Ingredients
Equipment
Method
- Prep the oven. Preheat to 350°F (180°C). Position a rack in the centre.
- Sour the milk. Mix milk and lemon juice (or vinegar) and set aside for 5 minutes.
- Combine wet ingredients. In a large mixing bowl, whisk eggs. Add drained corn, cream-style sweetcorn, soured milk, honey, and oil. Whisk to combine.
- Fold in dry ingredients. Add self-raising flour, baking powder, and salt. Fold gently until no dry flour remains; do not overmix. The batter should be slightly lumpy and thick.

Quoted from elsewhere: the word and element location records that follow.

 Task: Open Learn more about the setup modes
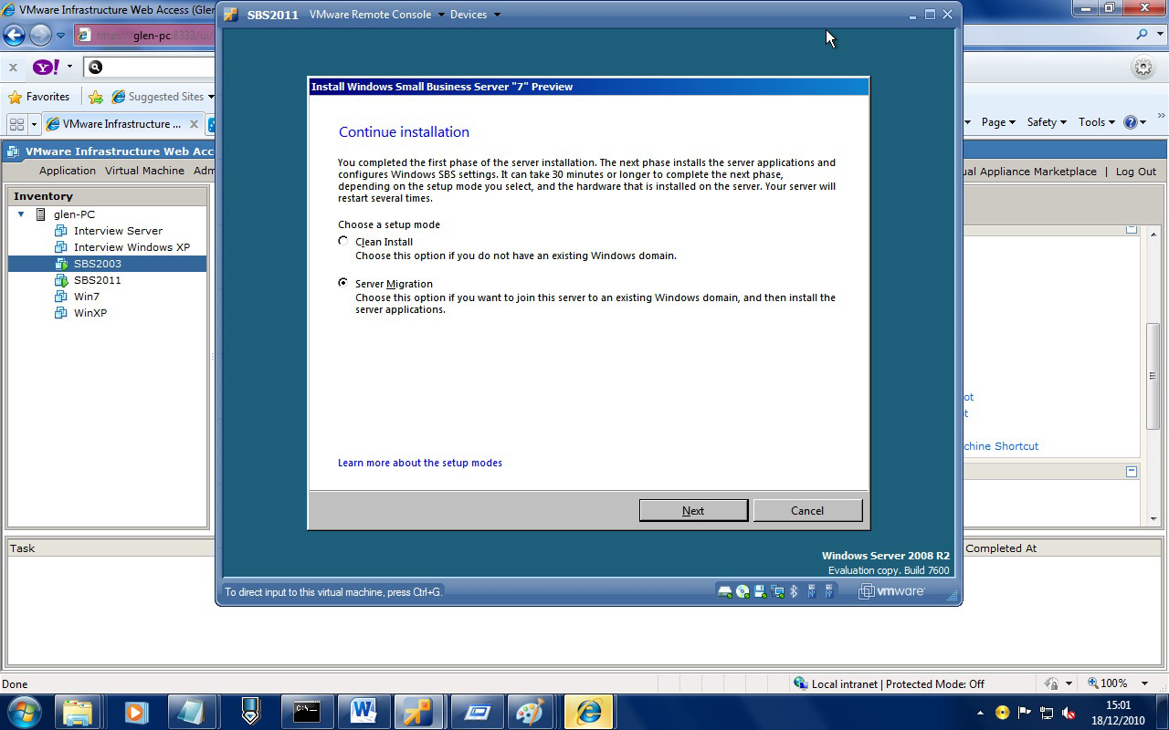tap(419, 463)
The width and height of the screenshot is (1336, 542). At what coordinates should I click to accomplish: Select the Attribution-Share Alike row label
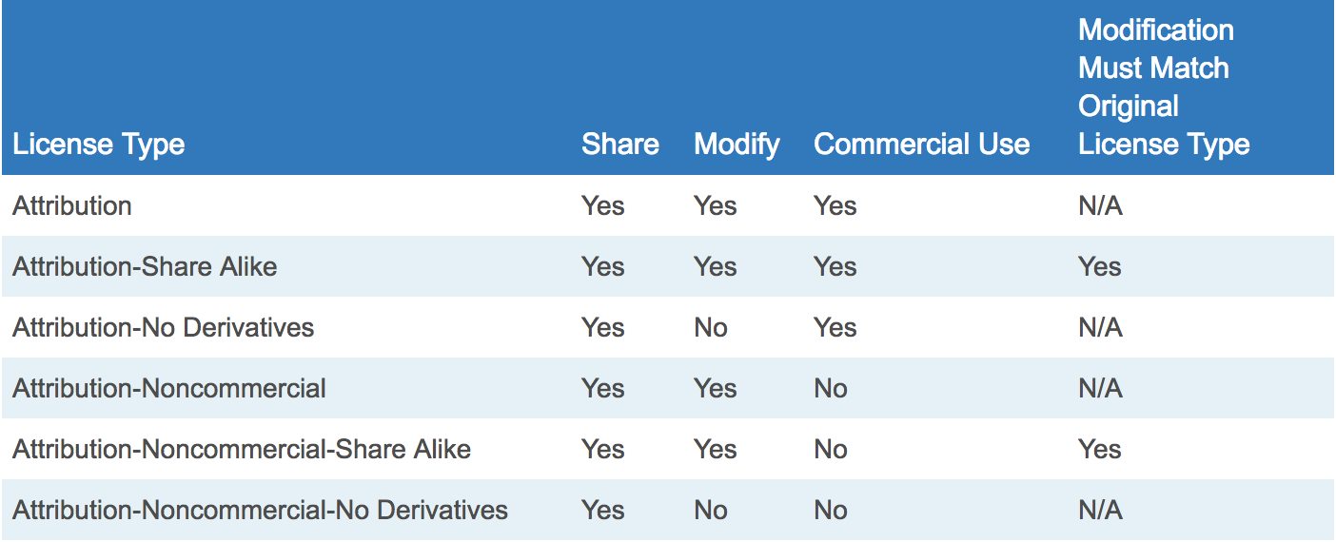click(145, 266)
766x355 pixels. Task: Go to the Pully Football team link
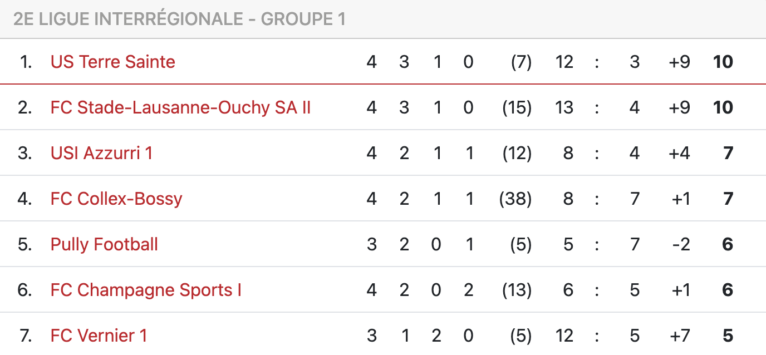coord(104,244)
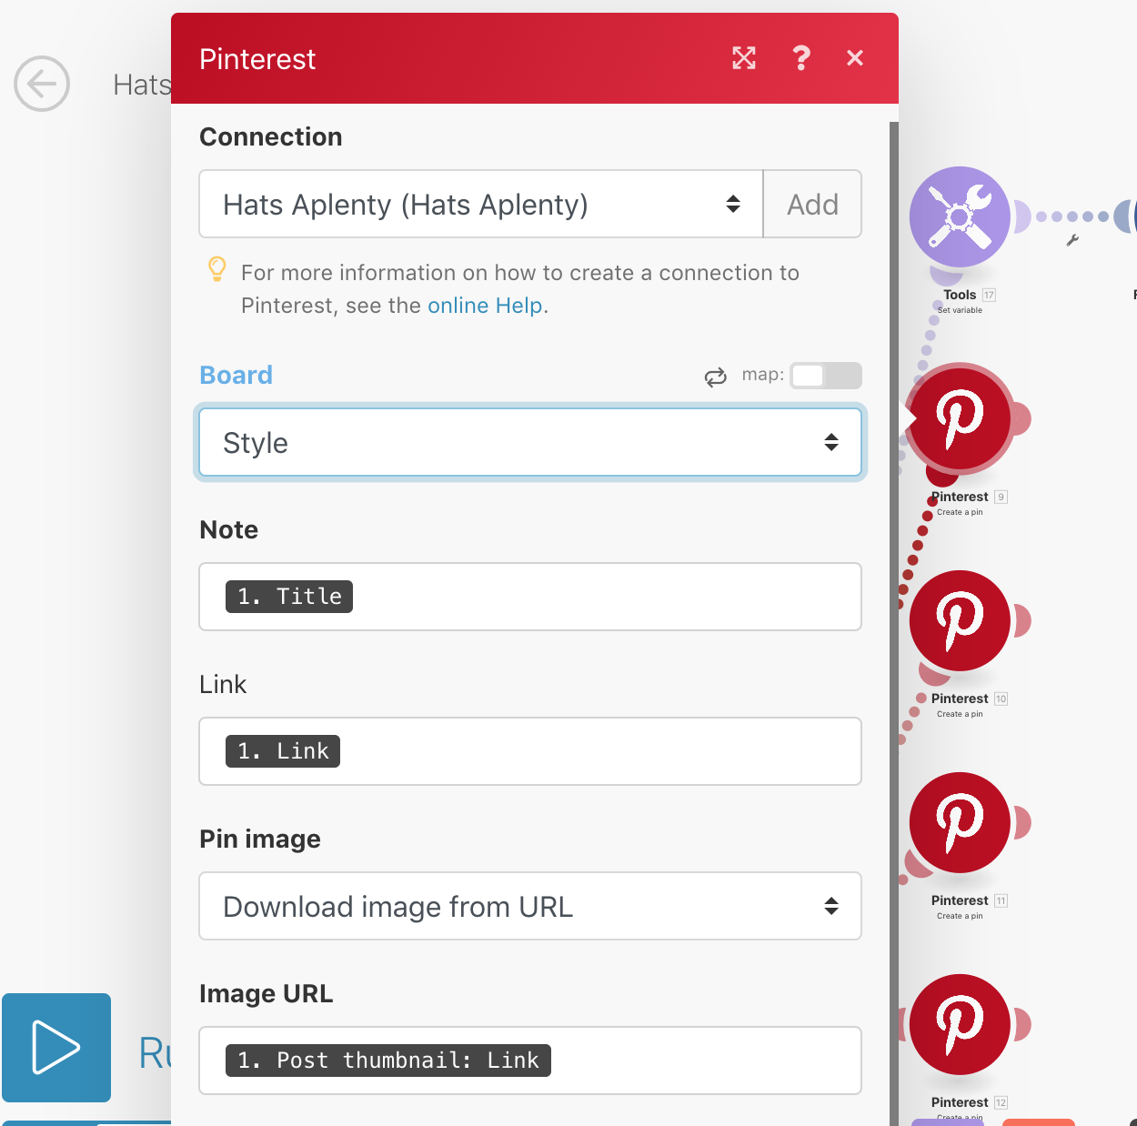
Task: Select the Tools Set variable module
Action: point(960,216)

- Add mix-ins (optional). Fold in jalapeños, bacon, or herbs if using.
- Pan + top. Spoon into the prepared pan and level. Sprinkle with cheese.
- Bake. Bake 45–55 minutes, until golden and a toothpick inserted into the centre comes out clean.
- Cool + serve. Let cool for 10 minutes, then slice and serve warm.
Notes & Variations
- Gluten-Free Option: Use 3 ½ cups (420 g) gluten-free self-raising flour + 1 tsp xanthan gum if not included.
- Muffin Version: Scoop batter into a greased 12-cup muffin tin; bake 20–25 minutes
- Flavour Boost: Add ½ tsp smoked paprika or a handful of chopped herbs.
- Storage: Keep in an airtight container for 2 days or freeze slices for up to 1 month.